■ TEXTAUSSCHNITT:
Also technisch verwand ist sie mit der Desktop GTX465. So würde ich von der Rechenleistung in etwa auf die einer GTX260 216 einschätzen, vllt sogar etwas mehr, da sie ja 352 Shader hat.


----------



## Bluebox (25. Mai 2010)

*AW: Geforce GTX 480M: Nvidia bringt seine neue Direct X11 High- End Grafikkarte für Notebooks.*

Hm ja, das könnte ganz gut sein, mit der HD5830.  Die GTX480m hat ja genauso viele Shader wie die GTX465 Desktop oder?

@Superwip KW, bestimmt.

Mit der Fermi kann ich sogar den Weltraum aufwärmen


----------



## loop (25. Mai 2010)

*AW: Geforce GTX 480M: Nvidia bringt seine neue Direct X11 High- End Grafikkarte für Notebooks.*

Genau, exakt gleich viele Shader. Nur eben der etwas geringere Takt.


----------



## Ezio (25. Mai 2010)

*AW: Geforce GTX 480M: Nvidia bringt seine neue Direct X11 High- End Grafikkarte für Notebooks.*

Warum hat die mehr VRAM als die Desktop Karte?


----------



## loop (25. Mai 2010)

*AW: Geforce GTX 480M: Nvidia bringt seine neue Direct X11 High- End Grafikkarte für Notebooks.*

Das weis niemand so genau, vllt einfach aus marketinggründen, oder weil es eben DIE Highendkarte ist.


----------



## Krabbat (27. Mai 2010)

■ ZU ERLEDIGEN:
(1) Gib einen Teil des Forenausschnitts zur GTX 480M wortgetreu wieder, beginnend bei den Worten „## Bluebox (25.“ und endend nach „GTX465 Desktop oder?“.
(2) Nenne alle Benutzernamen, die im Forenausschnitt zur GTX 480M als Überschrift eines Beitrags stehen, jeden nur einmal.
Die Einträge stammen aus einer anderen Quelle.

(Einträge zum Auffinden von Wörtern und Elementen)
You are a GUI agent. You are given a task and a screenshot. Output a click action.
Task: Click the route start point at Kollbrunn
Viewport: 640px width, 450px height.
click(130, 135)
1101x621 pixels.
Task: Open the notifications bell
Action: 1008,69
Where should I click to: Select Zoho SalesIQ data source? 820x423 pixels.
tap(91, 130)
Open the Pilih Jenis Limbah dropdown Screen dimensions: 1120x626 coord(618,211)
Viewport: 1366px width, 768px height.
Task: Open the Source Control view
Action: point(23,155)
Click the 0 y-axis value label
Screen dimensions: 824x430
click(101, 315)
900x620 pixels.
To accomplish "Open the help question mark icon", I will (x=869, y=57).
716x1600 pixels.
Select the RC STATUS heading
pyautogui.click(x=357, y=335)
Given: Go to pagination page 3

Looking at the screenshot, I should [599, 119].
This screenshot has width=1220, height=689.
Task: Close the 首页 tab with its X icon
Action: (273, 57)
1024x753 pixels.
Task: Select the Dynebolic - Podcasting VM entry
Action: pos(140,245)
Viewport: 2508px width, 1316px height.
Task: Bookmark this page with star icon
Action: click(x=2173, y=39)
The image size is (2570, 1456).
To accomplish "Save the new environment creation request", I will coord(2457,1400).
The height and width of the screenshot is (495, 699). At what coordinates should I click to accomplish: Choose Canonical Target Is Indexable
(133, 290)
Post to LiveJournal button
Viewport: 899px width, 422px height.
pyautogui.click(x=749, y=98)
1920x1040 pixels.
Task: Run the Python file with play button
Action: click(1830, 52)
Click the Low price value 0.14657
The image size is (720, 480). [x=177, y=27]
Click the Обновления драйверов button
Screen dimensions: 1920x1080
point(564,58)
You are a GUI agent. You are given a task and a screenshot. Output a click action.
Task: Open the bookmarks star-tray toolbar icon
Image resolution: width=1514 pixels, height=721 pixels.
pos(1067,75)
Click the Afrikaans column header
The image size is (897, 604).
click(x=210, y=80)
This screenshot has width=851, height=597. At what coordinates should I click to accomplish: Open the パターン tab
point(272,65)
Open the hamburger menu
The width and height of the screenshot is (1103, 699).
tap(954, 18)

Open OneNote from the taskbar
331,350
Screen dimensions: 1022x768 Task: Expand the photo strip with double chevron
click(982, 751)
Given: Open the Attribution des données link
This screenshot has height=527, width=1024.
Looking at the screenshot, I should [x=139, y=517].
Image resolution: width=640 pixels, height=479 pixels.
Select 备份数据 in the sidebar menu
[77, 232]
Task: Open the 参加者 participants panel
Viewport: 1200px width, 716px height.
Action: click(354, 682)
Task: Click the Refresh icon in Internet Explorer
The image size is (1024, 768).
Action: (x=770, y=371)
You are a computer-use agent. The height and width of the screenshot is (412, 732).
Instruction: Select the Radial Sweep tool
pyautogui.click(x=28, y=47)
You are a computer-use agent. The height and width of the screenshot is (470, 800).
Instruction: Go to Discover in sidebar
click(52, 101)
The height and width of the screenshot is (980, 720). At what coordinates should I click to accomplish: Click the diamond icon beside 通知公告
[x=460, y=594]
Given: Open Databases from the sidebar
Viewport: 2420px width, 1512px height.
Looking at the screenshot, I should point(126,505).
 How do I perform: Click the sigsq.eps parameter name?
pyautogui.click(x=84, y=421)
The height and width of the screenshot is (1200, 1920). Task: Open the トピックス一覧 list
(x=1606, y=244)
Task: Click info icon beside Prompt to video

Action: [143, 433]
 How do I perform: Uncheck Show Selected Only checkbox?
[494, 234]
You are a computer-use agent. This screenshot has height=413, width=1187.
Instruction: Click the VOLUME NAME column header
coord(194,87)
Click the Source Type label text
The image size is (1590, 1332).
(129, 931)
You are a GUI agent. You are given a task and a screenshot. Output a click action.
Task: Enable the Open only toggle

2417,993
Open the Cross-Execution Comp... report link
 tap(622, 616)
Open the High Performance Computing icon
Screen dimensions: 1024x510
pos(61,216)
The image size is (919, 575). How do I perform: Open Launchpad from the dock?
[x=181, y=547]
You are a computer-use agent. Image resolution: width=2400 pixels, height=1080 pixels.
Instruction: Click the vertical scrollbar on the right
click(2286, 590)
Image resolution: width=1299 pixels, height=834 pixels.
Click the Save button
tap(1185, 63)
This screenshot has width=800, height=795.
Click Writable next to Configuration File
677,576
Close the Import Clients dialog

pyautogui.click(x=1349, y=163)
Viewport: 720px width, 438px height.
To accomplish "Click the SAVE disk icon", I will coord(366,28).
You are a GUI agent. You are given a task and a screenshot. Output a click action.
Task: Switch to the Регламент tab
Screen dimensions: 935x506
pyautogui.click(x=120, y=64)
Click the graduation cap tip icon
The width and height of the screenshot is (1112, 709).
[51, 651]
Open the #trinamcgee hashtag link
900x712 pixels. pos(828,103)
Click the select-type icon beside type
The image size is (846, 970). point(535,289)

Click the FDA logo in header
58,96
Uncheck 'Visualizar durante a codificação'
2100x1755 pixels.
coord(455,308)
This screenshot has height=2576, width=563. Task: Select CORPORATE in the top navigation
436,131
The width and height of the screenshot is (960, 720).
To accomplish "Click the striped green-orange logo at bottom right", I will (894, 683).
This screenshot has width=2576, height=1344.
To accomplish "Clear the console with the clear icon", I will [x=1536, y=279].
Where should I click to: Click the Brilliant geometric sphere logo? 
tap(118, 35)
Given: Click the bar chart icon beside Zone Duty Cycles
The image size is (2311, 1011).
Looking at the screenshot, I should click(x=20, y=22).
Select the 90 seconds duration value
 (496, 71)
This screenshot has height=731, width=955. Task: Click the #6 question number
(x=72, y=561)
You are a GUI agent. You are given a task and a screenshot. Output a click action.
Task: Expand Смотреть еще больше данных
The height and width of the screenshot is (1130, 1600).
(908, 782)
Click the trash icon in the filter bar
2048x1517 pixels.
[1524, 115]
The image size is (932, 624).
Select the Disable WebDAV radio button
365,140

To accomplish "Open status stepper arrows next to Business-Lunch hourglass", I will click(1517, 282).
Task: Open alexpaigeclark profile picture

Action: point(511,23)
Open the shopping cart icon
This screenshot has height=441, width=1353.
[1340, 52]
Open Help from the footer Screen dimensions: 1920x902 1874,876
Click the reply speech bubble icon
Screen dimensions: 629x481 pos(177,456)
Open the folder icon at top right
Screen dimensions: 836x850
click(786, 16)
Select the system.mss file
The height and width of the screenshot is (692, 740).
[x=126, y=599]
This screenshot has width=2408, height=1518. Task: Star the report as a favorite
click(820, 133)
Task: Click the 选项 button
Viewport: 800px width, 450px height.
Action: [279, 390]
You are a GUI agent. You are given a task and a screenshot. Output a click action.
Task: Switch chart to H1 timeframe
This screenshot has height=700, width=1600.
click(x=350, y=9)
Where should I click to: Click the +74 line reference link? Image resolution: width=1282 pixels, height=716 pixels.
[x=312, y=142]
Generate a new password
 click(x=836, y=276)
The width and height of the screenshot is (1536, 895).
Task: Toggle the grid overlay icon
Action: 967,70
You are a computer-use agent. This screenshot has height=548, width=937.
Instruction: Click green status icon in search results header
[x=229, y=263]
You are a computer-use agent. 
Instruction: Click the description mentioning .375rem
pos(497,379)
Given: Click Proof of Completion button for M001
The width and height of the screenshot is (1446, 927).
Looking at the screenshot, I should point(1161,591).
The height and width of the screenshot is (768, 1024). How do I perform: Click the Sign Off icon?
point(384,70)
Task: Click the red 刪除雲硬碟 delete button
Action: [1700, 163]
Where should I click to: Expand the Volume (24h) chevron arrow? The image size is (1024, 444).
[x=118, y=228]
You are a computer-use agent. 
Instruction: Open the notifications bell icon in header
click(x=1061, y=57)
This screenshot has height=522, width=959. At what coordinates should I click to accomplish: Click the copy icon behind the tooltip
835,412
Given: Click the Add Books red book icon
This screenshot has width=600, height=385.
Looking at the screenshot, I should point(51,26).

■ ERGEBNISSE JE AUFGABE:
(1)
## Bluebox (25. Mai 2010)

*AW: Geforce GTX 480M: Nvidia bringt seine neue Direct X11 High- End Grafikkarte für Notebooks.*

Hm ja, das könnte ganz gut sein, mit der HD5830.  Die GTX480m hat ja genauso viele Shader wie die GTX465 Desktop oder?

(2) Bluebox, loop, Ezio, Krabbat